- リスクショットは「成功時の見返り」と「失敗時の代償」を天秤にかけて判断する
- 成功率70%未満のショットは守る方が平均スコアが良くなることが多い
- 「攻めるべき場面」は限られている。ほとんどの場面で安全策が正解
- スコアに余裕がある時だけ攻め、余裕がない時ほど守る
そのショット、本当に攻める場面ですか?
池越えでグリーンを直接狙うか、手前に刻むか。バンカー越えでピンを狙うか、安全なサイドに逃がすか。
ゴルフでは毎ホールのように「攻めるか守るか」の判断を迫られます。そしてこの判断の積み重ねが、18ホールのスコアを大きく左右します。
「ナイスショットを打てば大丈夫」という考え方は危険。大切なのは、ミスした時にどうなるかまで含めて考えることです。
リスク・リターンの計算方法
攻めるかどうかを判断する時、こんな計算をしてみてください。
成功した場合のスコアを予想する
例:池越えでグリーンオン → 2パットでパー。最善のシナリオを想定します。
失敗した場合のスコアを予想する
例:池に入る → 1打罰でドロップ → アプローチ → 2パットでダブルボギー。最悪のシナリオを想定します。
自分の成功率を正直に見積もる
「10回打ったら何回成功するか」を考えます。練習場のベストショットではなく、コースでの現実的な成功率で判断。
期待スコアを比較する
攻めた場合と守った場合、それぞれの平均スコアを比較して、低い方を選びます。
池越え(成功率50%)の場合: 攻め=成功時パー(4)×50%+失敗時ダボ(6)×50%=平均5.0。守り=刻んでボギー(5)。守った方が平均0.5打良い結果になります。
攻めるべき場面、守るべき場面
攻めてもいい条件
- 成功率が70%以上と見積もれる
- 失敗しても大きなペナルティがない(OBや池がない)
- スコアに余裕がある(目標スコアを下回っている)
守るべき条件
- 成功率が70%未満
- 失敗するとペナルティエリアやOBのリスクがある
- スコアに余裕がない、または既にスコアを崩している
よくある判断ミスとその対策
「前のホールの失敗を取り返そう」
ダブルボギーの後に無理をして攻め、さらにスコアを崩すパターン。ゴルフのスコアは1ホールでは取り戻せません。

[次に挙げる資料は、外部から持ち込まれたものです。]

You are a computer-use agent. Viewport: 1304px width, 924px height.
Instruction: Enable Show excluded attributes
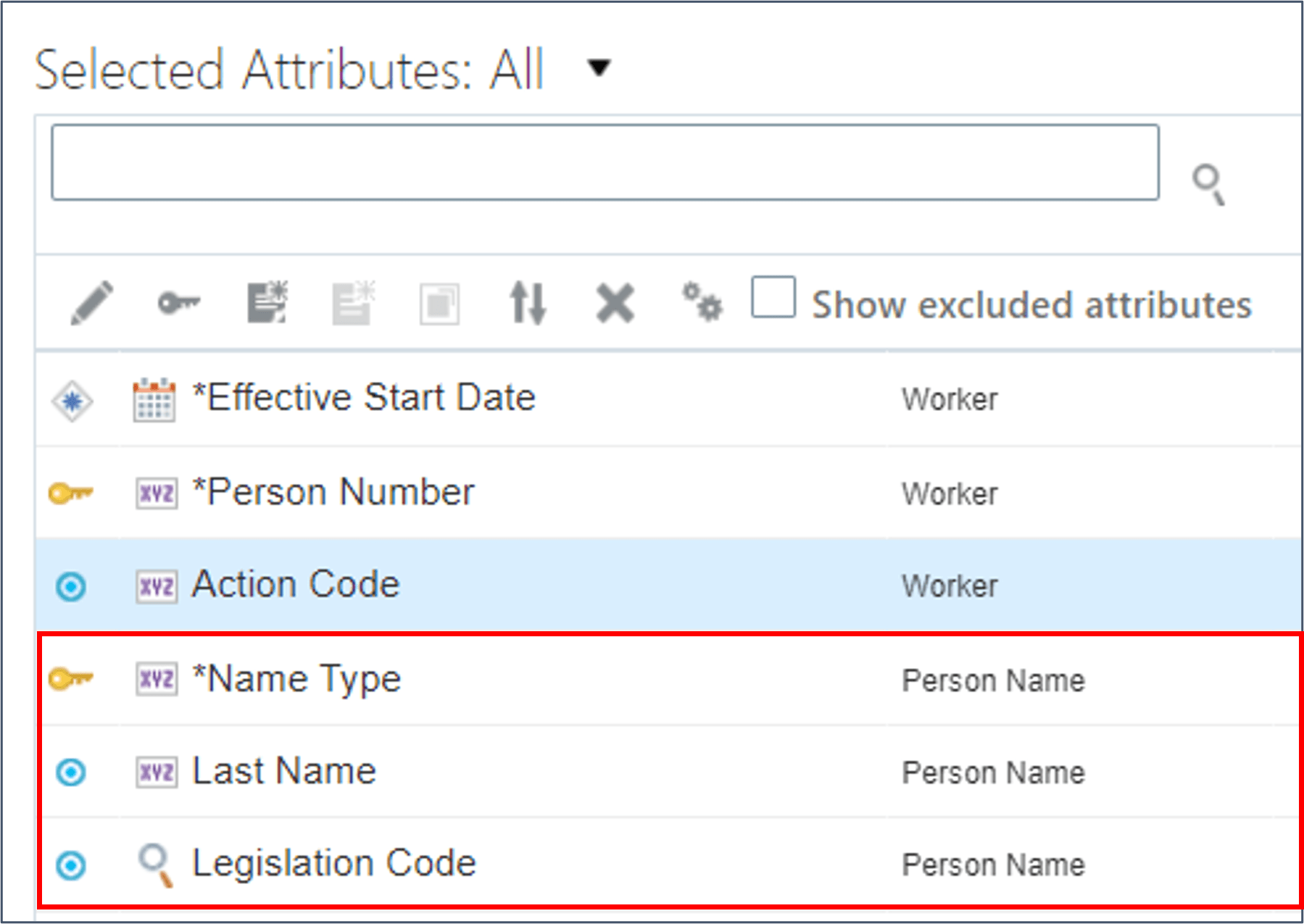point(773,296)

むしろ次のホールで確実にボギーを取ることが、スコア回復への最短ルートです。
「あの人が攻めたから自分も」
同伴者の選択に引っ張られるのは危険。自分の飛距離と技術レベルで判断すべきです。飛距離が違えば、同じ場面でも最適な判断は異なります。
「練習場では打てたから」
練習場とコースでは成功率が全く違います。コースでは緊張、風、傾斜、ライの影響を受けます。練習場の成功率を7掛けくらいで見積もるのが現実的。

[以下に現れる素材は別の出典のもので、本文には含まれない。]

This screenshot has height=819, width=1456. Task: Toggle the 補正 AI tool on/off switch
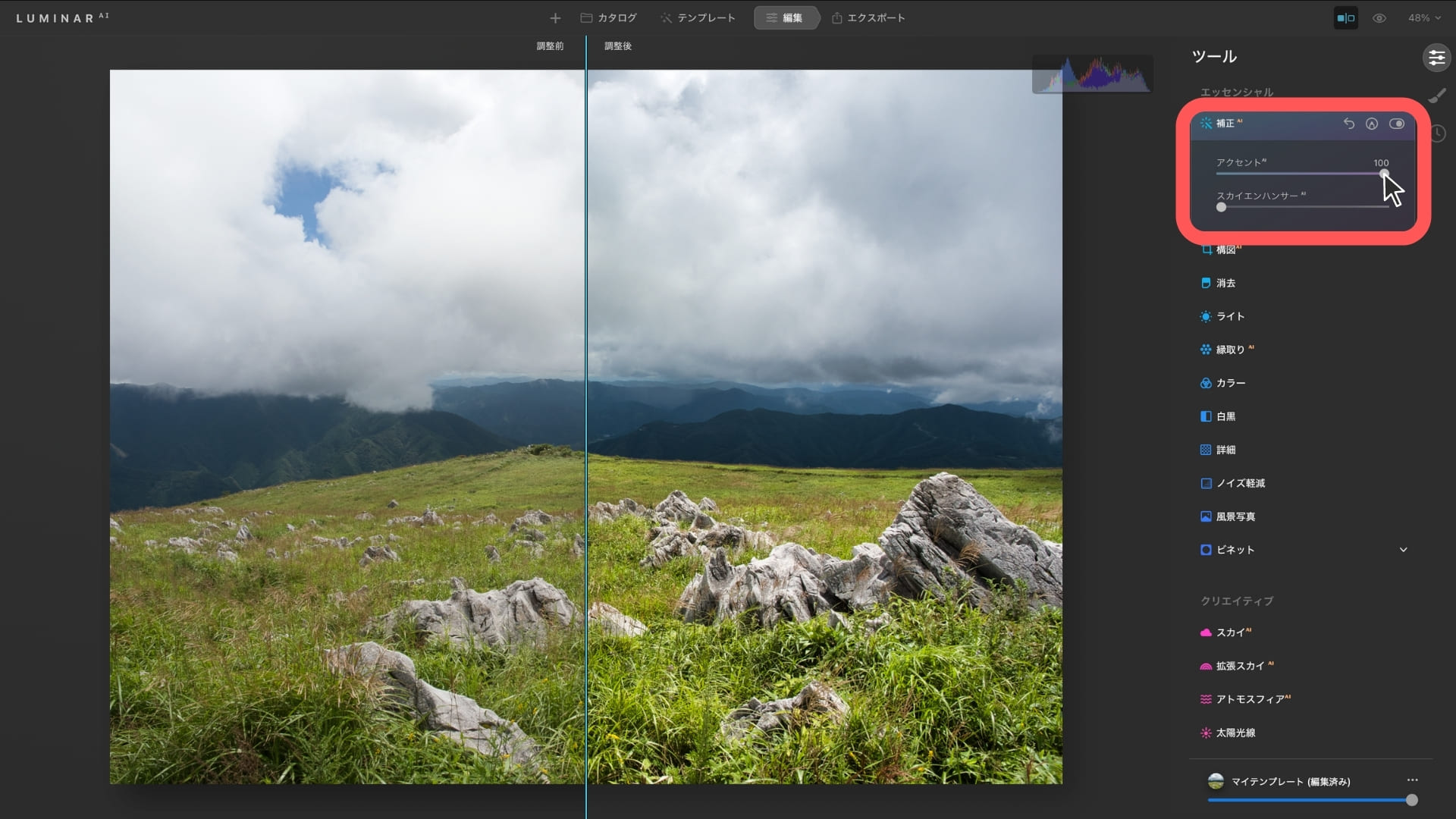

「攻めるか守るか迷っている時点で守るべき」という格言があります。自信を持って攻められる場面でなければ、安全策を選ぶのがマネジメントの基本です。
まとめ
リスクとリターンの判断は、ゴルフのスコアを大きく左右する重要なスキルです。
- 成功率と失敗のコストを天秤にかける -- 感覚ではなく計算で判断
- 成功率70%がボーダーライン -- それ未満なら守る
- スコアに余裕がある時だけ攻める -- 崩れている時ほど安全策
- 迷ったら守る -- それだけで大叩きが減る
参考文献・データについて
本記事のリスク計算の数値例や成功率の目安は、一般的なゴルフコーチングの知見に基づいています。個人の技術レベルやコース条件により最適な判断は異なります。